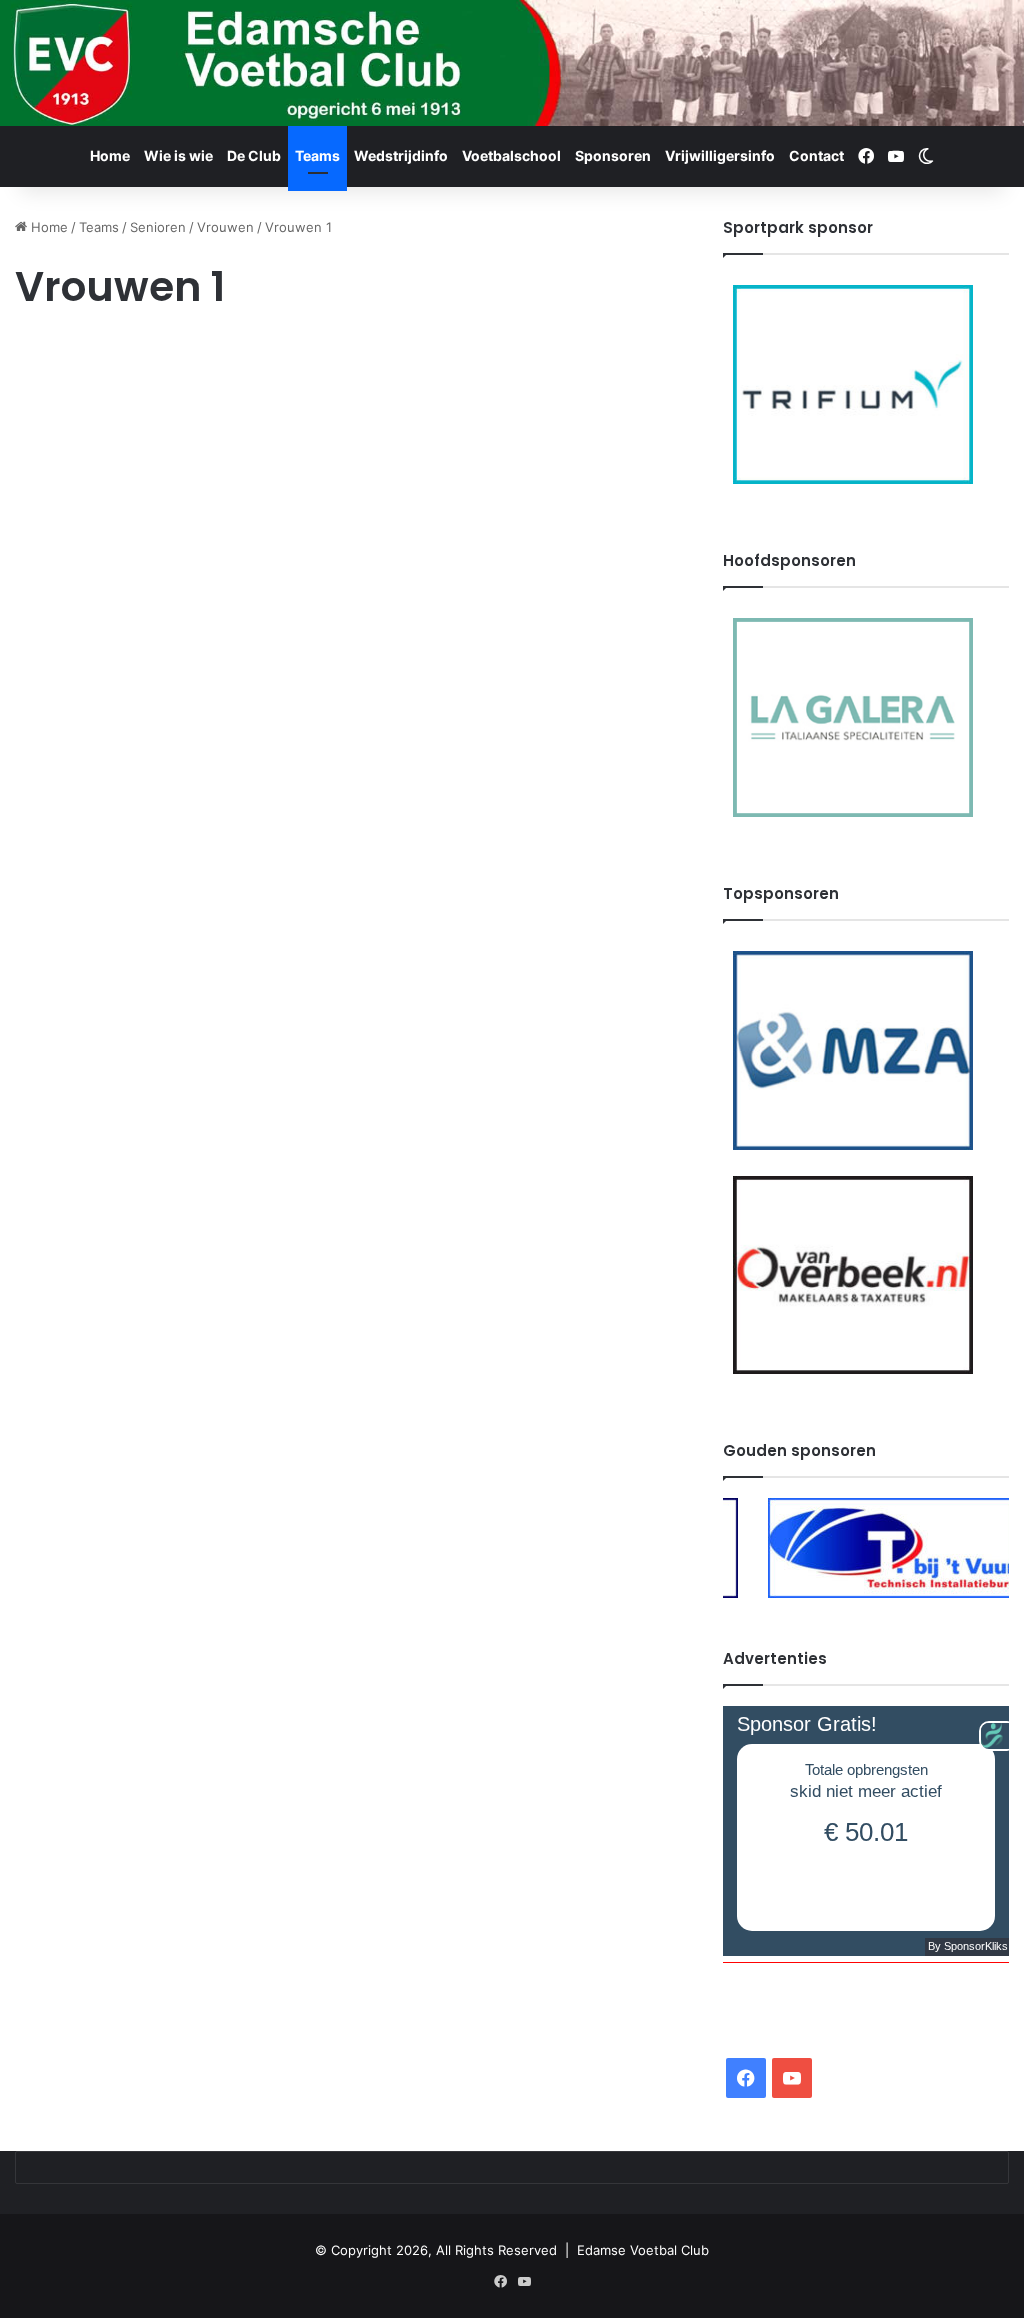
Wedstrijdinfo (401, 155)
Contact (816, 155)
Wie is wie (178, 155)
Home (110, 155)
========================================
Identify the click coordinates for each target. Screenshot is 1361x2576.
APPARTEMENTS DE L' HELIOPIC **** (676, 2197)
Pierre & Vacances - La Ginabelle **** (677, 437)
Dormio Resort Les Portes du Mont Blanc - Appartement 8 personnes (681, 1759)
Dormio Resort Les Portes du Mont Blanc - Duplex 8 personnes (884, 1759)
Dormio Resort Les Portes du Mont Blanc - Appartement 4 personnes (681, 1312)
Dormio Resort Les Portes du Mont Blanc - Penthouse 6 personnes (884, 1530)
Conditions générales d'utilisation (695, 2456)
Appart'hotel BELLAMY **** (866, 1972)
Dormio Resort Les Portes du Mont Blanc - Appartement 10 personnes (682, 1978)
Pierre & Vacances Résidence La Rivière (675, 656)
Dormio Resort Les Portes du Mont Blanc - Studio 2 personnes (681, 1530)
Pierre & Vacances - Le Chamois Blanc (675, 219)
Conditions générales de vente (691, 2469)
========================================
Work to be completed: Look through the entries above and quote exactly the lines from the line with "Dormio Resort Les Portes du Mont Blanc - Appartement 8" to the line with "Dormio Resort Les Portes du Mont Blanc - Appartement 4", counting both of those lines.

Your response:
Dormio Resort Les Portes du Mont Blanc - Appartement 8 personnes (681, 1759)
Dormio Resort Les Portes du Mont Blanc - Duplex 8 personnes (884, 1759)
Dormio Resort Les Portes du Mont Blanc - Appartement 4 personnes (681, 1312)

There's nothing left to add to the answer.